[SOURCE EXTRACT]
+---+

Michael OLeary said:
			
		

> A grade of "C" is still a "Pass".
> 
> Most CF courses grade students with a letter grade A-B-C against the criteria for each performance check (test) as defined in the Course Training Plan, the average leading to a final grade. One failed test can automatically result in a "C" for the course. Some courses use a Pass/Fail final grading.
> 
> ...



Yes, C is still a pass, but as *professional* soldiers, should me not strive for better ?  Some soldiers *AIM* for the minimum, i call them minimum soldiers and i hate it !


----------



## Love793 (4 Jan 2005)

What was meant by it was, a pass is a pass.  As a proffesional learning everything your trade is a responsibilty of yours.  However, getting bent out of shape about being top candidate is not.  Way to many people make a huge thing out of it.  Very few times have seen someone being "Top Candidate" have a major impact on their career.


----------



## aesop081 (4 Jan 2005)

the "top candidate" thing is not what i was implying at all.  This destinction should , IMHO, be done away with.  What i simply meant is that we should not aim for the minimum passing mark. Some soldiers actualy want nothing more than a P...if thats what you get trough your efforts, then so be it but not strive for the minimum.....


----------



## Love793 (4 Jan 2005)

I agree whole heartedly.


----------



## Sh0rtbUs (4 Jan 2005)

Quick clarification, a soldier who makes the minimum grade may not necessarily be a "minimum soldier", but one who strives for such a grade surely would classify as such. Im assuming thats what you were moving on aesop?

+---+

[RECORDS SHOWN]
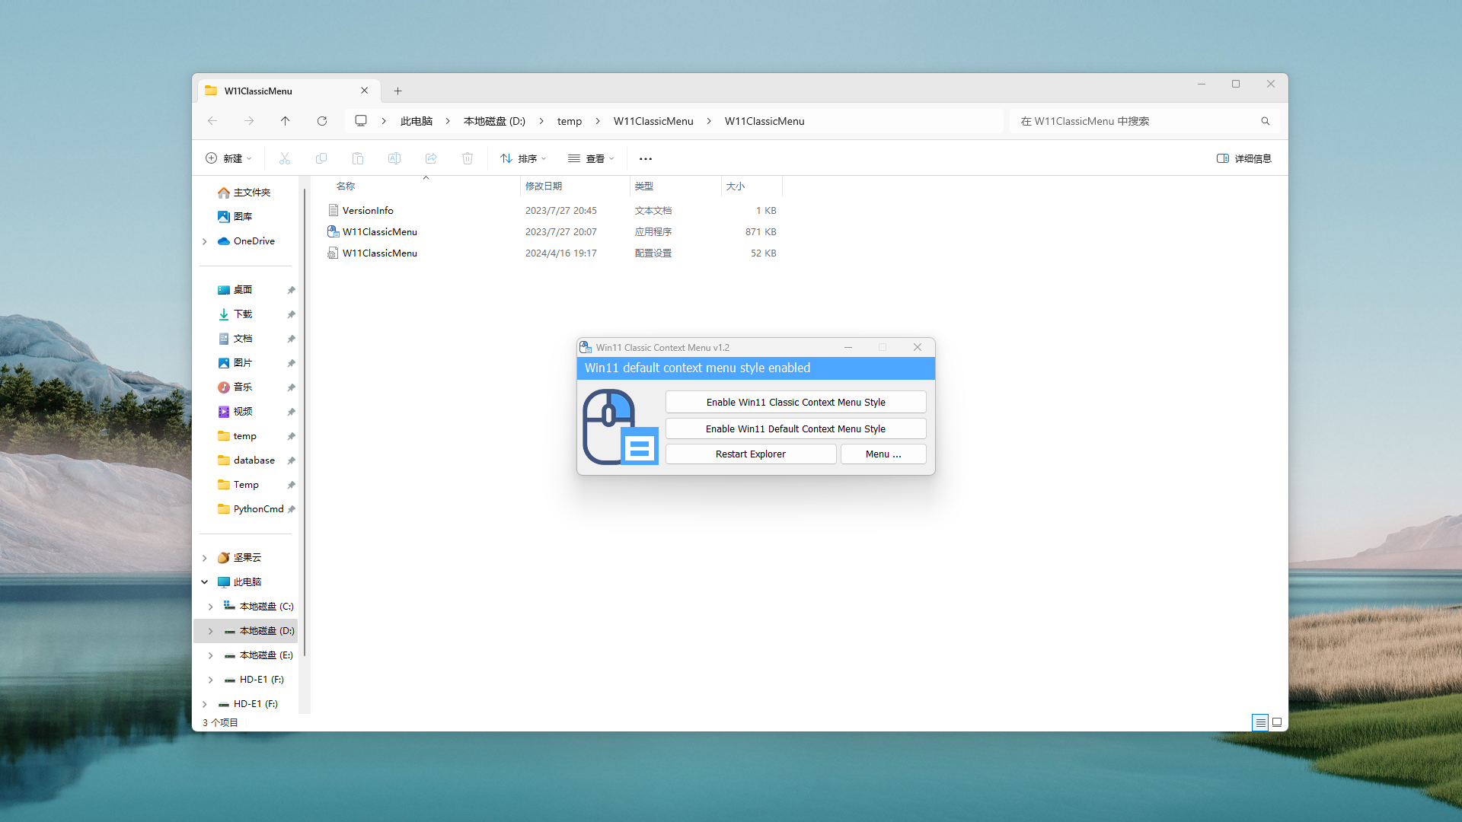The height and width of the screenshot is (822, 1462).
Task: Click the Share icon in toolbar
Action: (x=431, y=158)
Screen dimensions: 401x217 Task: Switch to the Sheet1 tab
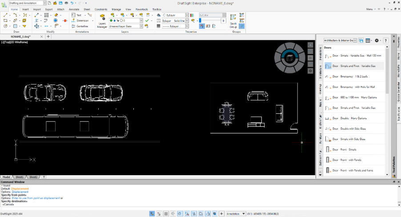tap(20, 177)
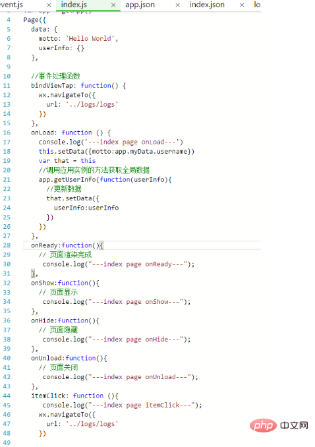
Task: Click the this.setData line 18
Action: (117, 152)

+---+

[PROBLEMS TO WORK ON]
A. Reproduce the stretch of the forum thread about passing course grades from "What was meant" through "on their career." word for word.
B. Carry on the forum thread about passing course grades, starting right after its last post.

[SOLVED PROBLEMS]
A.
What was meant by it was, a pass is a pass.  As a proffesional learning everything your trade is a responsibilty of yours.  However, getting bent out of shape about being top candidate is not.  Way to many people make a huge thing out of it.  Very few times have seen someone being "Top Candidate" have a major impact on their career.

B.
For the bent out of shape bit, I've seen a couple of guys act as if their career was over because they accumulated too many red chits or simply didnt get an award at grad. Not the case in any means, in fact...some of the top soldiers who earned alot of my respect on my BMQ and SQ are no longer in the Army.


----------



## aesop081 (4 Jan 2005)

Sh0rtbUs said:
			
		

> Quick clarification, a soldier who makes the minimum grade may not necessarily be a "minimum soldier", but one who strives for such a grade surely would classify as such. Im assuming thats what you were moving on aesop?



 Thats exactly what i was getting at.  Some soldiers are naturaly stronger performers than others.  I have seen soldiers ( some of the were my students) work their asses off and barely pass.  Those are not what i mean by "minimum soldiers".  Soldiers who come to courses with no intention of working hard and acheiving the best that they can because they are too lazy to put in the extra time it takes to get B or A are "minimum soldiers", and chances are that they will be this way their entire career.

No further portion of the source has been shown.